Het is de verantwoordelijkheid en de taak van het veld om hieraan in de praktijk vorm te geven. Het betreft hier een relatief kleine en hecht georganiseerde beroepsgroep, die bij uitstek in staat geacht moet worden om aan een landelijk samenwerkingsverband vorm te geven. In dit kader is aan de NVvN gevraagd om in deze het voortouw te nemen en in samenwerking met de overige veldpartijen dit traject gezamenlijk in te gaan.
2. Ziekenhuizen
In haar reactie op dit planningsbesluit heeft de IGJ opgemerkt dat de NVvN de kwaliteitseisen inzake personeel, middelen en infrastructuur nadrukkelijk zou moeten vastleggen samen met een reglement voor het opstellen, beheren en updaten van de kwaliteitseisen. De IGJ heeft hier behoefte aan omdat hiermee een toetsbaar kader wordt vastgesteld. De mening van de IGJ onderschrijf ik graag en roep hierbij de NVvN op in een landelijk protocol kwaliteitseisen en -criteria (o.a. met betrekking tot bemensing, infrastructuur, middelen, soort/zwaarte van de verrichting en de aanwezige specialismen) nader uit te werken en te implementeren. Dit dient ook voor deelfuncties, die nadere concentratie behoeven, te gebeuren.
Daarnaast vindt de IGJ dat bij de kwaliteitsvoorwaarden voor de bijzondere neurochirurgie het aanbevelenswaardig is dat men altijd een klinisch evaluatietraject ingaat, vanaf het allereerste begin van de implementatie van een nieuwe behandel- of onderzoeksmodaliteit. Alle neurochirurgische centra die een nieuwe ontwikkeling gaan toepassen, zouden in een klinisch onderzoek moeten samenwerken om zodoende op de snelst mogelijke wijze de waarde en de plaats (indicaties) van de nieuwe ontwikkeling te kunnen bepalen. Hier hoort ook een kosteneffectiviteitsanalyse bij. De NVvN zou een eigen structuur moeten geven aan de ontwikkelingsgeneeskunde binnen de neurochirurgie. Ik ondersteun de mening van de IGJ en roep hierbij de NVvN op de ontwikkelingsgeneeskunde binnen de neurochirurgie in te bedden.

(Opgeslagen regels)
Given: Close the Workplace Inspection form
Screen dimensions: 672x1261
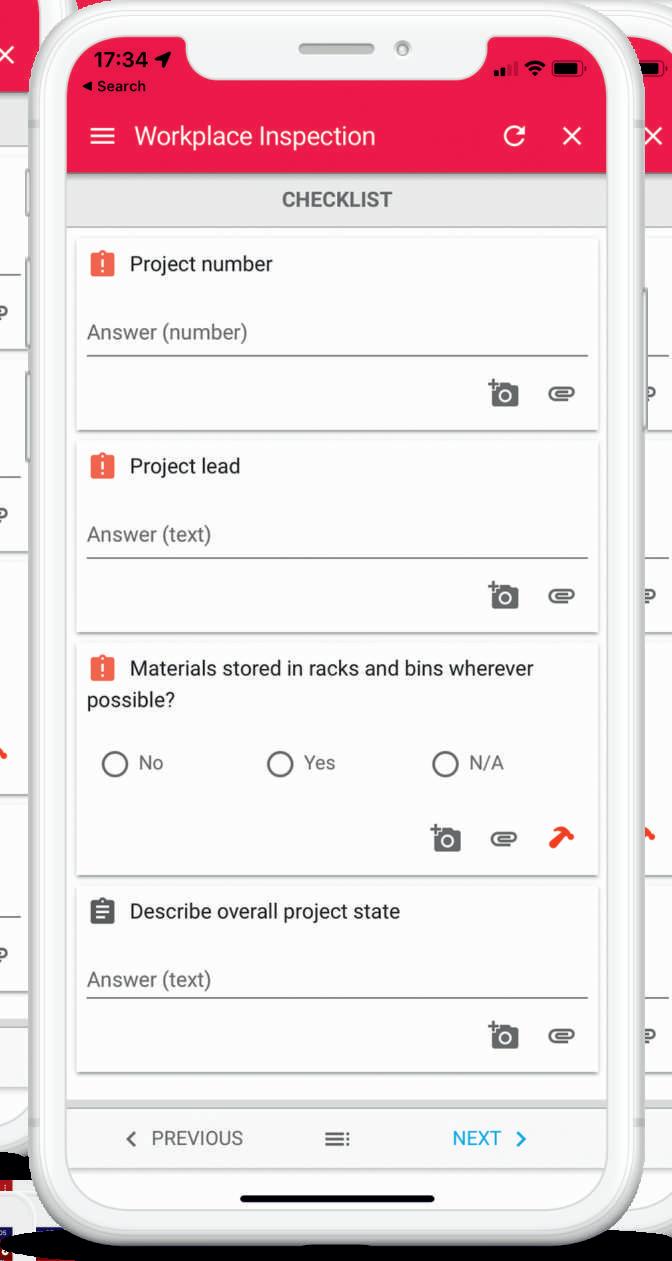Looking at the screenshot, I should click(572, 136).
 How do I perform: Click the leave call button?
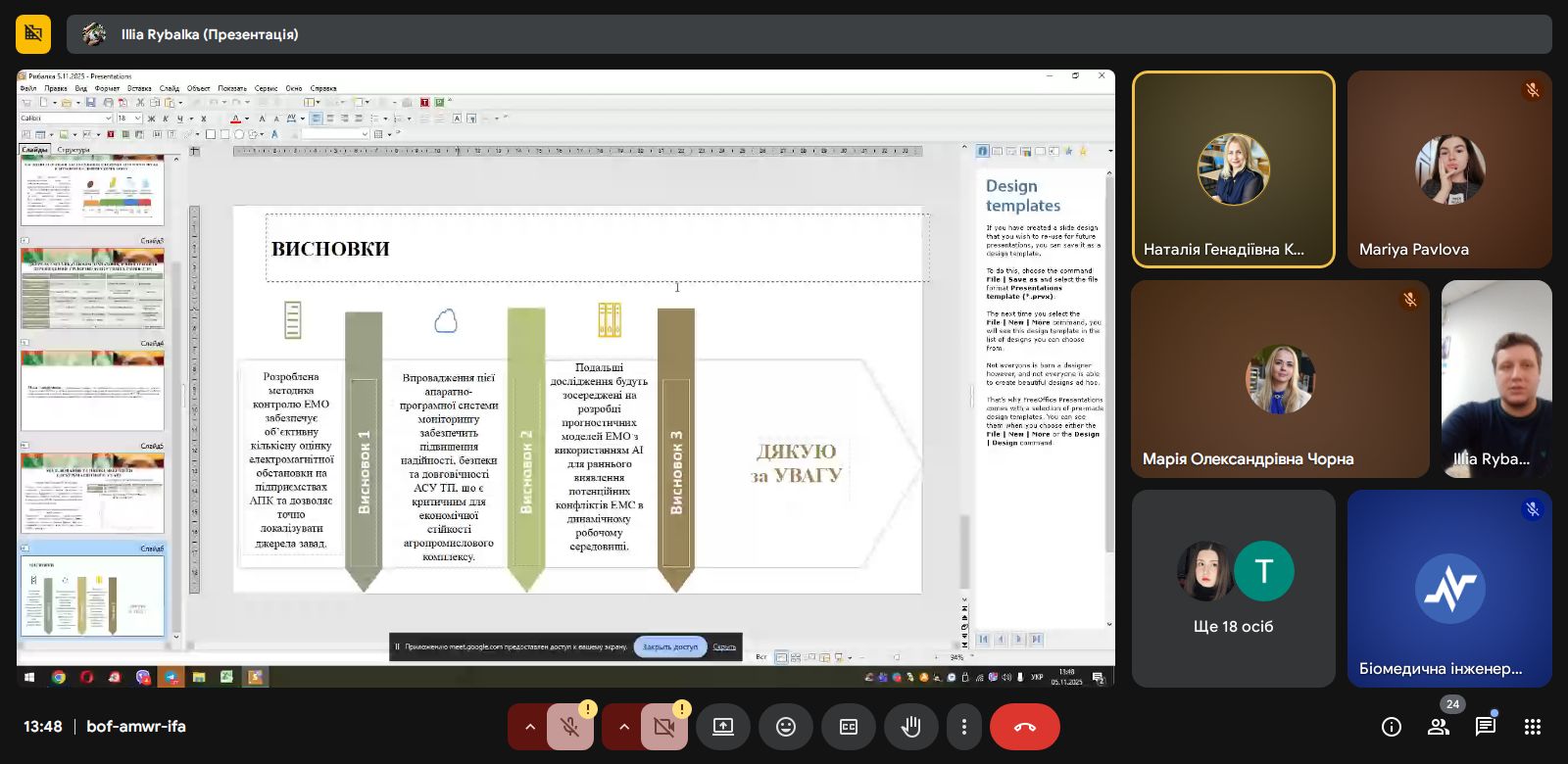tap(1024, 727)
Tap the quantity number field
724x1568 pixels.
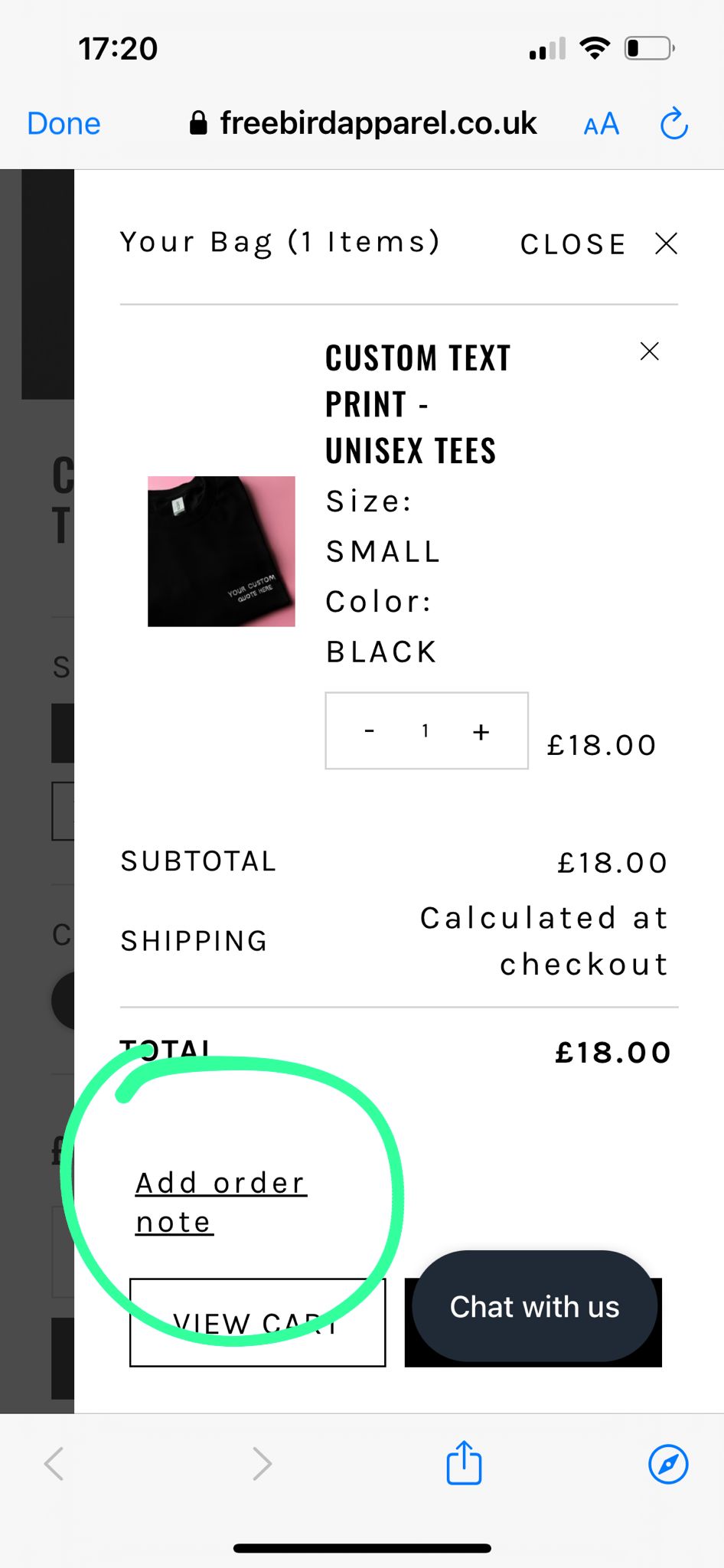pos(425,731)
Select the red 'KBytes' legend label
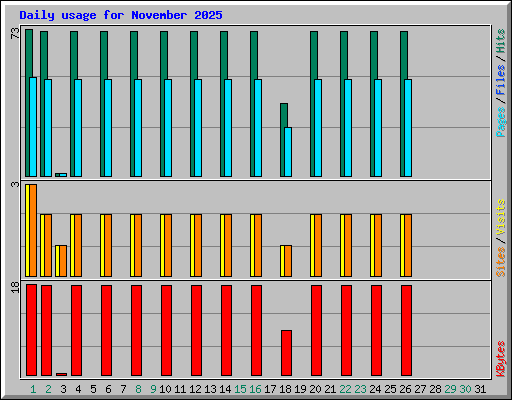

OPDRACHTEN:
1) Schrijf het stuk uit de tekst over de neurochirurgie van "Daarnaast vindt de" tot en met "in te bedden." woordelijk over.
2) Beantwoord deze vragen aan de hand van de tekst over de neurochirurgie:
(a) Aan welke beroepsvereniging is gevraagd het voortouw te nemen?
(b) Waarom heeft de IGJ behoefte aan vastgelegde kwaliteitseisen?
(c) Welke analyse hoort volgens de tekst bij het klinisch onderzoek naar een nieuwe ontwikkeling?
3) Geef bij elke bewering aan of die klopt met de tekst over de neurochirurgie. Antwoord met ja of nee en citeer de woorden uit de tekst die de doorslag geven.
(a) De beroepsgroep wordt beschreven als groot en los georganiseerd.
(b) Het protocol moet ook worden uitgewerkt voor deelfuncties die nadere concentratie behoeven.
(c) Volgens de IGJ hoort een klinisch evaluatietraject pas te beginnen wanneer een nieuwe modaliteit al enige tijd wordt toegepast.
De opgeslagen regels zijn los materiaal en horen niet bij de tekst over de neurochirurgie.

ANTWOORDEN:
1)
Daarnaast vindt de IGJ dat bij de kwaliteitsvoorwaarden voor de bijzondere neurochirurgie het aanbevelenswaardig is dat men altijd een klinisch evaluatietraject ingaat, vanaf het allereerste begin van de implementatie van een nieuwe behandel- of onderzoeksmodaliteit. Alle neurochirurgische centra die een nieuwe ontwikkeling gaan toepassen, zouden in een klinisch onderzoek moeten samenwerken om zodoende op de snelst mogelijke wijze de waarde en de plaats (indicaties) van de nieuwe ontwikkeling te kunnen bepalen. Hier hoort ook een kosteneffectiviteitsanalyse bij. De NVvN zou een eigen structuur moeten geven aan de ontwikkelingsgeneeskunde binnen de neurochirurgie. Ik ondersteun de mening van de IGJ en roep hierbij de NVvN op de ontwikkelingsgeneeskunde binnen de neurochirurgie in te bedden.

2)
(a) De NVvN.
(b) Omdat hiermee een toetsbaar kader wordt vastgesteld.
(c) Een kosteneffectiviteitsanalyse.

3)
(a) Nee: "relatief kleine en hecht georganiseerde beroepsgroep"
(b) Ja: "Dit dient ook voor deelfuncties, die nadere concentratie behoeven, te gebeuren."
(c) Nee: "vanaf het allereerste begin van de implementatie van een nieuwe behandel- of onderzoeksmodaliteit"